Case 1: $$V(CO)_6$$   23 (V) $$+ 6 \times 14 = 23 + 84 = 107$$ electrons. Case 2: $$Cr(CO)_5$$   24 (Cr) $$+ 5 \times 14 = 24 + 70 = 94$$ electrons. Case 3: $$Cu(CO)_3$$   29 (Cu) $$+ 3 \times 14 = 29 + 42 = 71$$ electrons.
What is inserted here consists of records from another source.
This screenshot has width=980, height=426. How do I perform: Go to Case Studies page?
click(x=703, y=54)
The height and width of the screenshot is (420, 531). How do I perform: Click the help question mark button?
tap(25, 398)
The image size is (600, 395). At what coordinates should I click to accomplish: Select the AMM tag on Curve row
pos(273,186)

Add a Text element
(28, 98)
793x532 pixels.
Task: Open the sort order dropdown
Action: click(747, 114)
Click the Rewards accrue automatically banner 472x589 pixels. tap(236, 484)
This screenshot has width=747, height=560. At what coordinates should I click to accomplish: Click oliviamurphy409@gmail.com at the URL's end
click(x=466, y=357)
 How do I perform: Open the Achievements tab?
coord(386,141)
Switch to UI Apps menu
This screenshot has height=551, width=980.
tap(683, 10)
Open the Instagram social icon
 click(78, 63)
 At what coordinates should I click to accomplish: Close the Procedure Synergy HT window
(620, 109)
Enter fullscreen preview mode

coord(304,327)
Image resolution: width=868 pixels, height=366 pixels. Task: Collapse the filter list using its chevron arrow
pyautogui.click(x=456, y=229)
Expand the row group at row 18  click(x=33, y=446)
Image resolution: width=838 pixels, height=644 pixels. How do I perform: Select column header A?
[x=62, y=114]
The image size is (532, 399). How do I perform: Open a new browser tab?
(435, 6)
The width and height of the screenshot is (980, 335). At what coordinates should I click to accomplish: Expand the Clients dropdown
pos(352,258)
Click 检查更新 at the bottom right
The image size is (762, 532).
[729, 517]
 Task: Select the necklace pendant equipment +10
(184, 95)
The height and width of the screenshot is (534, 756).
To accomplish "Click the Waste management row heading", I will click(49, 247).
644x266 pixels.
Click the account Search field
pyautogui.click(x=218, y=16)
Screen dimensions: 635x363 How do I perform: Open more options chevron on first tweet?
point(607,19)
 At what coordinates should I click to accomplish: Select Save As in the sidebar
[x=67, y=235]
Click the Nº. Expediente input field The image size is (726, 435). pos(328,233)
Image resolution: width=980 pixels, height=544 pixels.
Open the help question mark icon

Case 4: $$Mn(CO)_5$$   25 (Mn) $$+ 5 \times 14 = 25 + 70 = 95$$ electrons. Case 5: $$Fe(CO)_5$$   26 (Fe) $$+ 5 \times 14 = 26 + 70 = 96$$ electrons. Case 6: $$[Co(CO)_3]^{3-}$$   27 (Co) $$+ 3 \times 14 = 27 + 42 = 69$$;
  extra electrons due to charge $$= 3$$.
  Total $$= 69 + 3 = 72$$ electrons. Case 7: $$[Cr(CO)_4]^{4-}$$   24 (Cr) $$+ 4 \times 14 = 24 + 56 = 80$$;
  extra electrons due to charge $$= 4$$.
  Total $$= 80 + 4 = 84$$ electrons. Case 8: $$Ir(CO)_3$$   77 (Ir) $$+ 3 \times 14 = 77 + 42 = 119$$ electrons.

3. Compare each total with the 84 electrons of $$Ni(CO)_4$$.
Only $$[Cr(CO)_4]^{4-}$$ matches exactly.

Therefore, the number of species that are isoelectronic with $$Ni(CO)_4$$ is 1.